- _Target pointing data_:
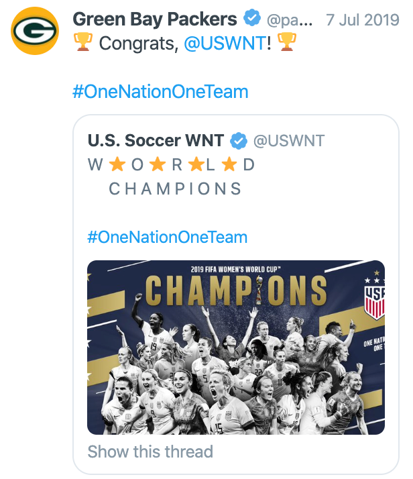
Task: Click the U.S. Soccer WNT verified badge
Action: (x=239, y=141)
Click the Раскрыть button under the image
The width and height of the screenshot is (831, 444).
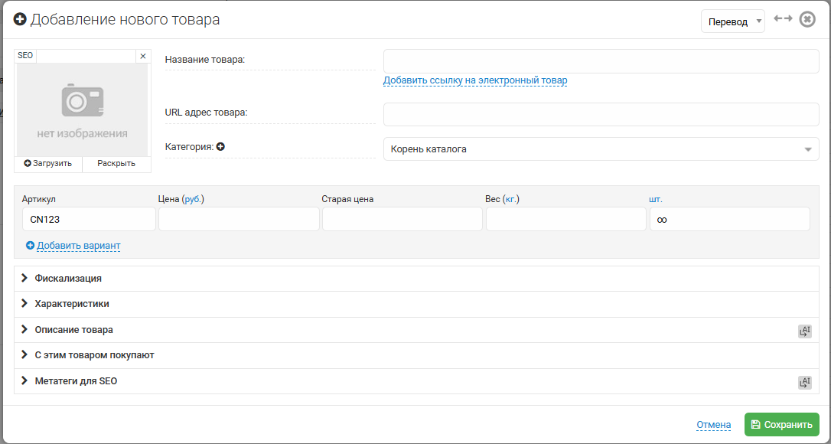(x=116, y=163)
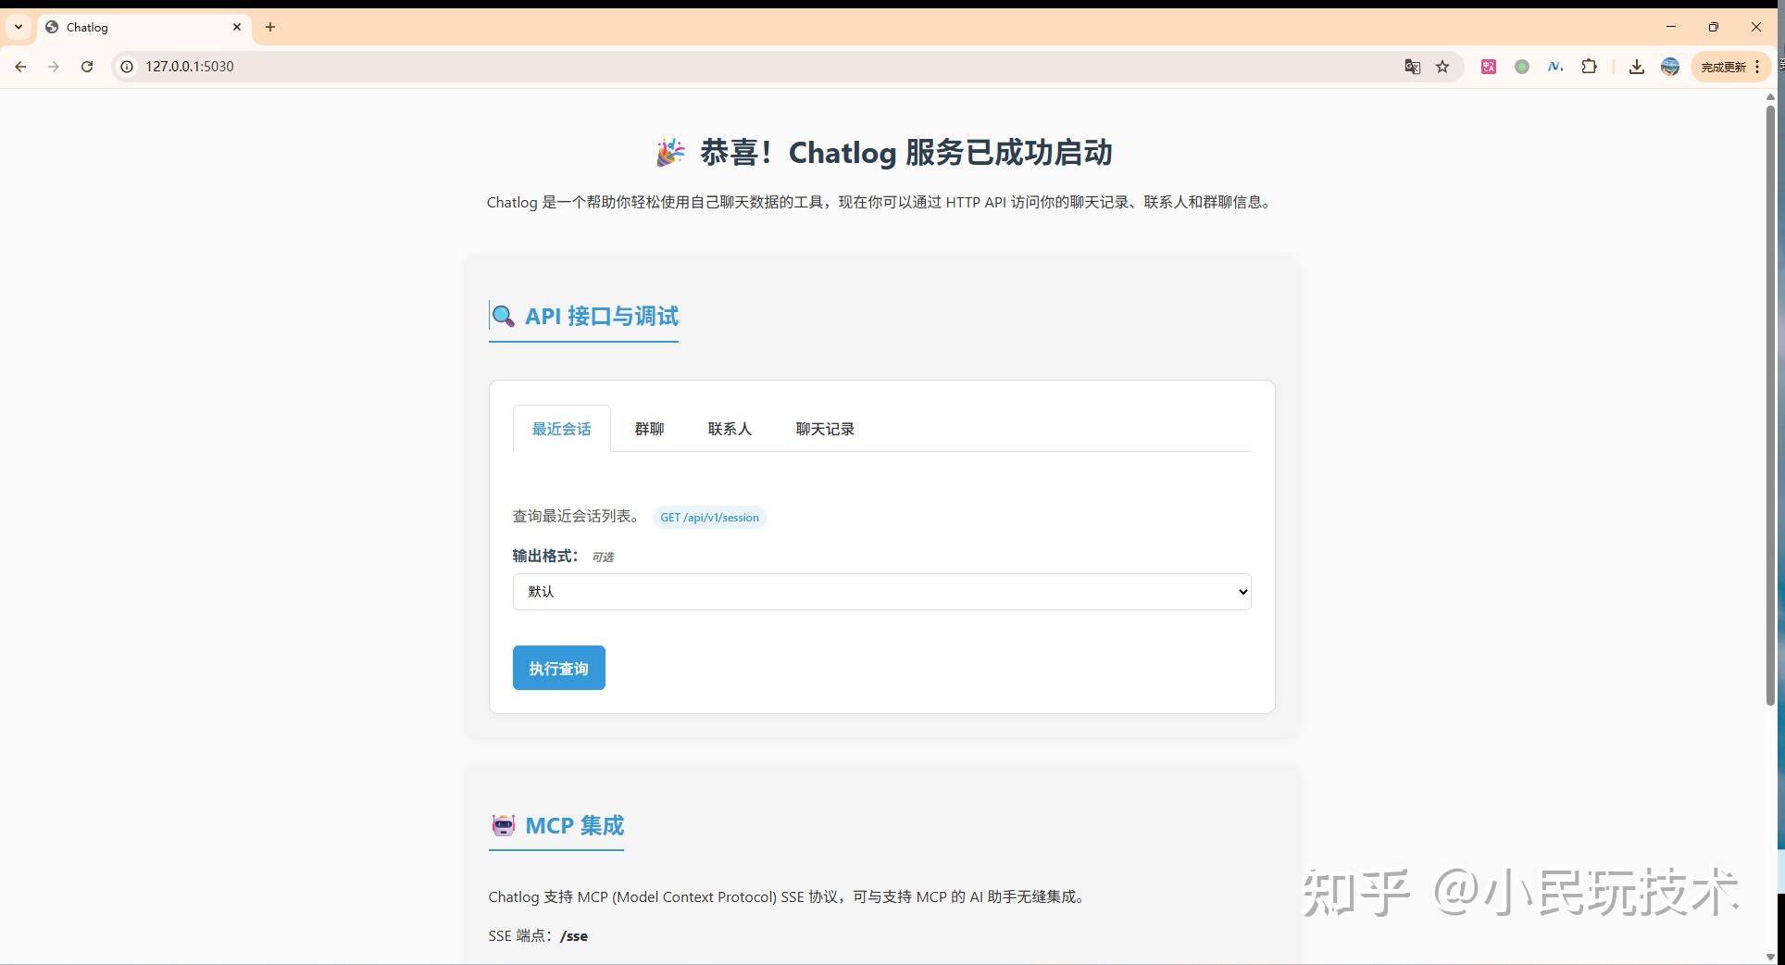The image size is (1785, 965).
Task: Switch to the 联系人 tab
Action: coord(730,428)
---
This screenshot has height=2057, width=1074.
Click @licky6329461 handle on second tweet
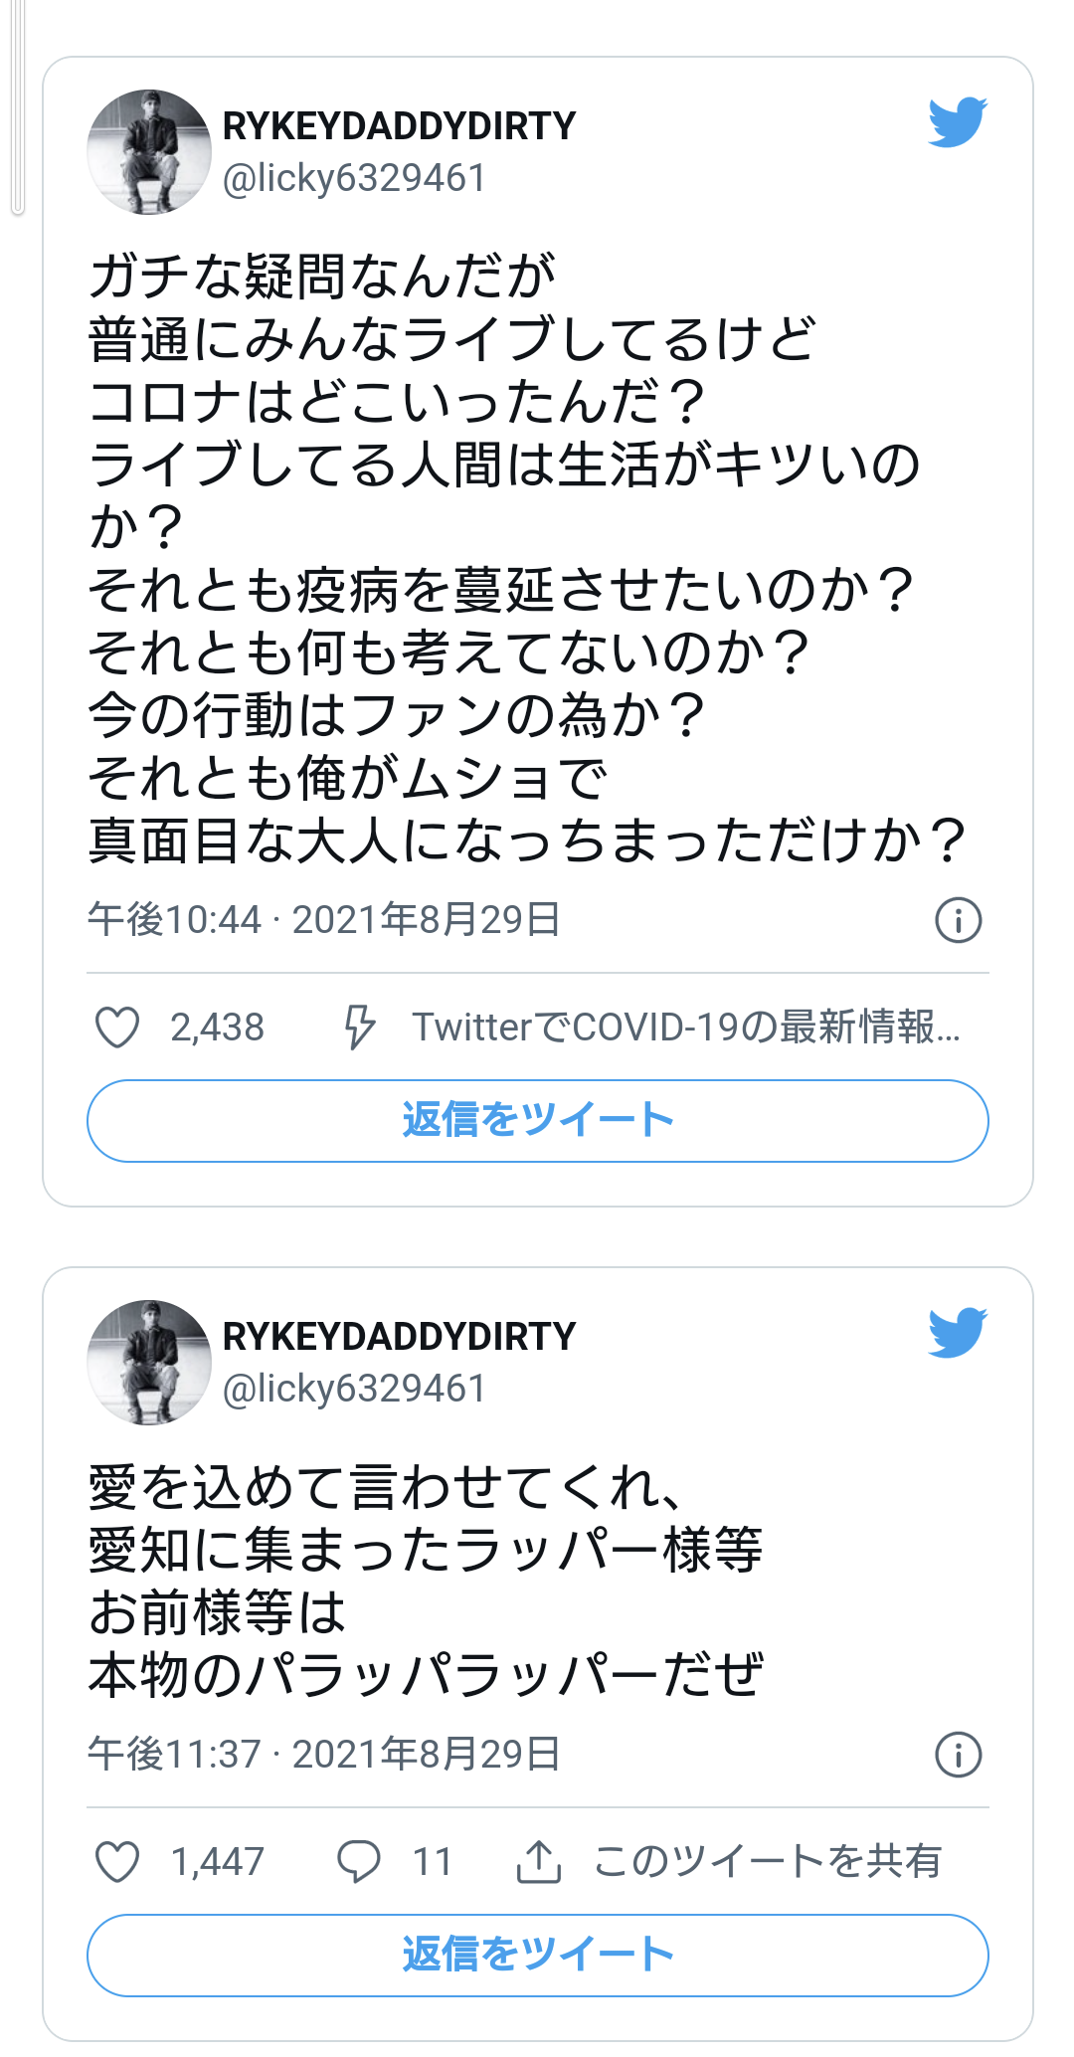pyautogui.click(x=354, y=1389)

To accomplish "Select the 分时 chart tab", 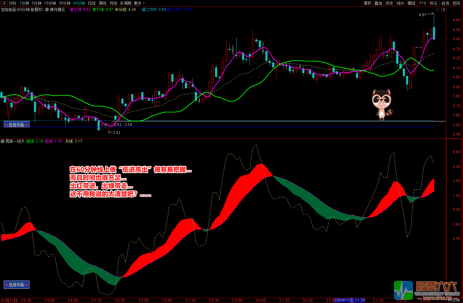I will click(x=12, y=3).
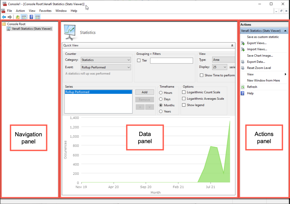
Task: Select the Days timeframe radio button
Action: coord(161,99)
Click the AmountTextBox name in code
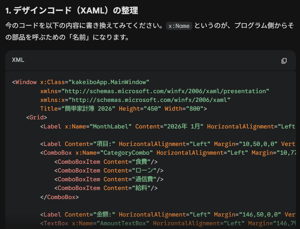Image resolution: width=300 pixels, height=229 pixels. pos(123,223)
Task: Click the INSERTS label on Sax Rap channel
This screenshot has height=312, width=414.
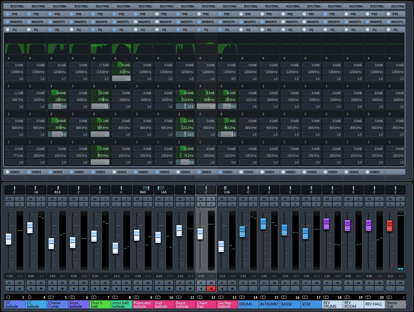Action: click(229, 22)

- _Required task_: Lay out the rows above as a JSON list of strings, one string per line and no blank lines, beginning with the line containing "Click the Раскрыть button under the image" and running through the line containing "Action: coord(730,428)". Leave the pictures out of the answer.

- _Problem solution_:
[
  "Click the Раскрыть button under the image",
  "The width and height of the screenshot is (831, 444).",
  "(x=116, y=163)",
  "The image size is (1785, 965).",
  "Task: Switch to the 联系人 tab",
  "Action: coord(730,428)"
]